[Trecho dos dados]:
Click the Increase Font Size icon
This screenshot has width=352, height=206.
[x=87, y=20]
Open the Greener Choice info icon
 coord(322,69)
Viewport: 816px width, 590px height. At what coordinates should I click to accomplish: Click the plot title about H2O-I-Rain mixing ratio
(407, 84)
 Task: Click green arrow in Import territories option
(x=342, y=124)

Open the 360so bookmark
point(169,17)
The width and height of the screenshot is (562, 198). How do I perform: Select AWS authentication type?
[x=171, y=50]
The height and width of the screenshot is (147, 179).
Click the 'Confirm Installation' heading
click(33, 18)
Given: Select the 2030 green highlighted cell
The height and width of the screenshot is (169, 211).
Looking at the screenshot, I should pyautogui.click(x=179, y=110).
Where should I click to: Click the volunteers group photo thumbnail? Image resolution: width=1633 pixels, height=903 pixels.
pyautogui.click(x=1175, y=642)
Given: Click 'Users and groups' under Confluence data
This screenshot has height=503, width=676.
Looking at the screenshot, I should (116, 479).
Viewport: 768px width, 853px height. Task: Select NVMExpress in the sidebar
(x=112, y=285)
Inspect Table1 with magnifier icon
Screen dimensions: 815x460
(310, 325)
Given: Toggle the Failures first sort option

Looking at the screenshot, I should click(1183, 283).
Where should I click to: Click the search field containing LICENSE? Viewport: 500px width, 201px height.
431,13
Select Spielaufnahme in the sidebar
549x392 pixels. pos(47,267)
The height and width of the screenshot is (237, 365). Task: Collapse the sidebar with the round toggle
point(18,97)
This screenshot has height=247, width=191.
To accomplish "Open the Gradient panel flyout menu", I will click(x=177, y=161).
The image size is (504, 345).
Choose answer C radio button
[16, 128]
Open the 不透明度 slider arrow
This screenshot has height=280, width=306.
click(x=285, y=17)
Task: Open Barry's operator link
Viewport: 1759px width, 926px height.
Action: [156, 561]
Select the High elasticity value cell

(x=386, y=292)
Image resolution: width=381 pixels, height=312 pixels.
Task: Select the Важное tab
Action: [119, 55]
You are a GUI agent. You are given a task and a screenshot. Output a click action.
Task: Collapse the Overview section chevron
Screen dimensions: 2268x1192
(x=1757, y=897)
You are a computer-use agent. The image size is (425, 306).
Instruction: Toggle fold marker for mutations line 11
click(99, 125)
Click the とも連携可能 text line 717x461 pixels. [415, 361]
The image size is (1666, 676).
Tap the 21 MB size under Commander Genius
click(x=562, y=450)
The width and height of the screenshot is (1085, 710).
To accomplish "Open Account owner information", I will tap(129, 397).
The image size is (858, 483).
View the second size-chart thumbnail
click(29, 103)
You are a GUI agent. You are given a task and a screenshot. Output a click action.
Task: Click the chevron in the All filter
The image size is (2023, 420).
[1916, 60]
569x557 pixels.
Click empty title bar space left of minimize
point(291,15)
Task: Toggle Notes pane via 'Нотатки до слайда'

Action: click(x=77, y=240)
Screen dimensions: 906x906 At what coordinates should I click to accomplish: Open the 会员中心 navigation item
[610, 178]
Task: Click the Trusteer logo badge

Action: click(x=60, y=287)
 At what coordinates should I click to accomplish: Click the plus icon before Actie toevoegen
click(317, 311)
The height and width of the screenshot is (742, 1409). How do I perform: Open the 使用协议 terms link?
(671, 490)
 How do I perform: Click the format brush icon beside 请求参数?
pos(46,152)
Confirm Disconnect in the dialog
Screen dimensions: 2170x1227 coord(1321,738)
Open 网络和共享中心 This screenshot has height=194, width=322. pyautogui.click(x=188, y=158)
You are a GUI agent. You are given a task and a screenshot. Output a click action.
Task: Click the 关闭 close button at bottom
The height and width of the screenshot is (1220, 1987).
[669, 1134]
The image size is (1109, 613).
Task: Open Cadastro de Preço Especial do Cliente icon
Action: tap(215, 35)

[Instruções do exercício]: Reproduza todas as linhas acima sem mudar uma só letra.

[Resposta escrita]:
Click the Increase Font Size icon
This screenshot has width=352, height=206.
[x=87, y=20]
Open the Greener Choice info icon
 coord(322,69)
Viewport: 816px width, 590px height. At what coordinates should I click to accomplish: Click the plot title about H2O-I-Rain mixing ratio
(407, 84)
 Task: Click green arrow in Import territories option
(x=342, y=124)

Open the 360so bookmark
point(169,17)
The width and height of the screenshot is (562, 198). How do I perform: Select AWS authentication type?
[x=171, y=50]
The height and width of the screenshot is (147, 179).
Click the 'Confirm Installation' heading
click(33, 18)
Given: Select the 2030 green highlighted cell
The height and width of the screenshot is (169, 211).
Looking at the screenshot, I should pyautogui.click(x=179, y=110).
Where should I click to: Click the volunteers group photo thumbnail? Image resolution: width=1633 pixels, height=903 pixels.
pyautogui.click(x=1175, y=642)
Given: Click 'Users and groups' under Confluence data
This screenshot has height=503, width=676.
Looking at the screenshot, I should (116, 479).
Viewport: 768px width, 853px height. Task: Select NVMExpress in the sidebar
(x=112, y=285)
Inspect Table1 with magnifier icon
Screen dimensions: 815x460
(310, 325)
Given: Toggle the Failures first sort option

Looking at the screenshot, I should click(1183, 283).
Where should I click to: Click the search field containing LICENSE? Viewport: 500px width, 201px height.
431,13
Select Spielaufnahme in the sidebar
549x392 pixels. pos(47,267)
The height and width of the screenshot is (237, 365). Task: Collapse the sidebar with the round toggle
point(18,97)
This screenshot has height=247, width=191.
To accomplish "Open the Gradient panel flyout menu", I will click(x=177, y=161).
The image size is (504, 345).
Choose answer C radio button
[16, 128]
Open the 不透明度 slider arrow
This screenshot has height=280, width=306.
click(x=285, y=17)
Task: Open Barry's operator link
Viewport: 1759px width, 926px height.
Action: [156, 561]
Select the High elasticity value cell

(x=386, y=292)
Image resolution: width=381 pixels, height=312 pixels.
Task: Select the Важное tab
Action: [119, 55]
You are a GUI agent. You are given a task and a screenshot. Output a click action.
Task: Collapse the Overview section chevron
Screen dimensions: 2268x1192
(x=1757, y=897)
You are a computer-use agent. The image size is (425, 306).
Instruction: Toggle fold marker for mutations line 11
click(99, 125)
Click the とも連携可能 text line 717x461 pixels. [415, 361]
The image size is (1666, 676).
Tap the 21 MB size under Commander Genius
click(x=562, y=450)
The width and height of the screenshot is (1085, 710).
To accomplish "Open Account owner information", I will tap(129, 397).
The image size is (858, 483).
View the second size-chart thumbnail
click(29, 103)
You are a GUI agent. You are given a task and a screenshot. Output a click action.
Task: Click the chevron in the All filter
The image size is (2023, 420).
[1916, 60]
569x557 pixels.
Click empty title bar space left of minimize
point(291,15)
Task: Toggle Notes pane via 'Нотатки до слайда'

Action: click(x=77, y=240)
Screen dimensions: 906x906 At what coordinates should I click to accomplish: Open the 会员中心 navigation item
[610, 178]
Task: Click the Trusteer logo badge

Action: click(x=60, y=287)
 At what coordinates should I click to accomplish: Click the plus icon before Actie toevoegen
click(317, 311)
The height and width of the screenshot is (742, 1409). How do I perform: Open the 使用协议 terms link?
(671, 490)
 How do I perform: Click the format brush icon beside 请求参数?
pos(46,152)
Confirm Disconnect in the dialog
Screen dimensions: 2170x1227 coord(1321,738)
Open 网络和共享中心 This screenshot has height=194, width=322. pyautogui.click(x=188, y=158)
You are a GUI agent. You are given a task and a screenshot. Output a click action.
Task: Click the 关闭 close button at bottom
The height and width of the screenshot is (1220, 1987).
[669, 1134]
The image size is (1109, 613).
Task: Open Cadastro de Preço Especial do Cliente icon
Action: tap(215, 35)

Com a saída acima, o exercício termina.